• [DESCRIPTION OF THE TASK]:
Carry on the abstract on smoking among Indigenous and non-Indigenous secondary students, starting after its last sentence.

• [DOCUMENT TEXT]:
+--

Correspondence to: Dr Victoria White, Deputy Director, Centre for Behavioural Research in Cancer, The Cancer Council Victoria, 1 Rathdowne Street, Carlton, Vic 3053. Fax: (03) 9635 5380; e-mail: Vicki.White@cancervic.org.au

Abstract

Objective: To compare trends in smoking prevalence between 1996 and 2005 among Indigenous and non-Indigenous secondary students across Australia.

Methods: Representative random samples of secondary students aged 12-17 years completed self-report anonymous surveys. Questionnaires assessed any cigarette smoking in lifetime, and smoking in past month, week and on at least three of the previous seven days. Intention to smoke in the next 12 months was assessed on a 7-point scale. Students self-identified as being of Aboriginal or Torres Strait Islander descent.

+--

• [RECORDS SHOWN]:
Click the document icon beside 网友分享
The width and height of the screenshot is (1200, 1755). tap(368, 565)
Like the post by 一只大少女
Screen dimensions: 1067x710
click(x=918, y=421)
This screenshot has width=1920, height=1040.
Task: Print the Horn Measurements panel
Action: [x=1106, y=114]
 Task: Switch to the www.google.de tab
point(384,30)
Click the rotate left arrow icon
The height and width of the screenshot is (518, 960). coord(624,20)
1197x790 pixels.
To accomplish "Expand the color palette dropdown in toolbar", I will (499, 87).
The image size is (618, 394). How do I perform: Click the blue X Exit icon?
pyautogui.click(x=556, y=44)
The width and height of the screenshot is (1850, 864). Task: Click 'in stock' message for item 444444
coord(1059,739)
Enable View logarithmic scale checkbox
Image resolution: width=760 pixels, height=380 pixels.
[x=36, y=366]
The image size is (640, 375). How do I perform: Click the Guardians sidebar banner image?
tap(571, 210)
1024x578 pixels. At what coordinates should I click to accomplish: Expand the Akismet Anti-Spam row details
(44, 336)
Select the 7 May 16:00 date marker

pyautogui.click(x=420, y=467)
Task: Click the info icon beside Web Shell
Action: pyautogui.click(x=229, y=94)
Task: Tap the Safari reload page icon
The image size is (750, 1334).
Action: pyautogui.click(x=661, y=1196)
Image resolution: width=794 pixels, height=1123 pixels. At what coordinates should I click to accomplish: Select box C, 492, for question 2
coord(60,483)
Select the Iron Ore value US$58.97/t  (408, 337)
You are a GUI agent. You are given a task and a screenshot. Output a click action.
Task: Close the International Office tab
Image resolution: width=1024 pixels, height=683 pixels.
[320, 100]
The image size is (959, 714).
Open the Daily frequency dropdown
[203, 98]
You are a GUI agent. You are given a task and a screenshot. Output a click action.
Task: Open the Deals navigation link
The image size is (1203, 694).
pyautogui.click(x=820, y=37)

+--

• [EXPECTED ANSWER]:
Results: Three to four per cent of students identified as being Indigenous at each survey. Smoking was more common among Indigenous than non-Indigenous students. Between 1996 and 2005, the proportion of smoking declined among both Indigenous and non-Indigenous students. However, among 12-15 year olds, the rate of decline was different for the two groups. Among non-Indigenous students in this age group, prevalence decreased steadily between 1996 and 2005. Among Indigenous students, the decrease mainly occurred between 1999 and 2002. Smoking intention was higher for Indigenous than non-Indigenous students. The mean intention decreased between 1996 and 2005 among both student groups.

Conclusions: Smoking prevalence decreased among both Indigenous and non-Indigenous students between 1996 and 2005.

Implications: Reductions in Indigenous students’ tobacco use and intentions coincided with a period of increased tobacco control activity, suggesting that these activities may positively influence smoking behaviours.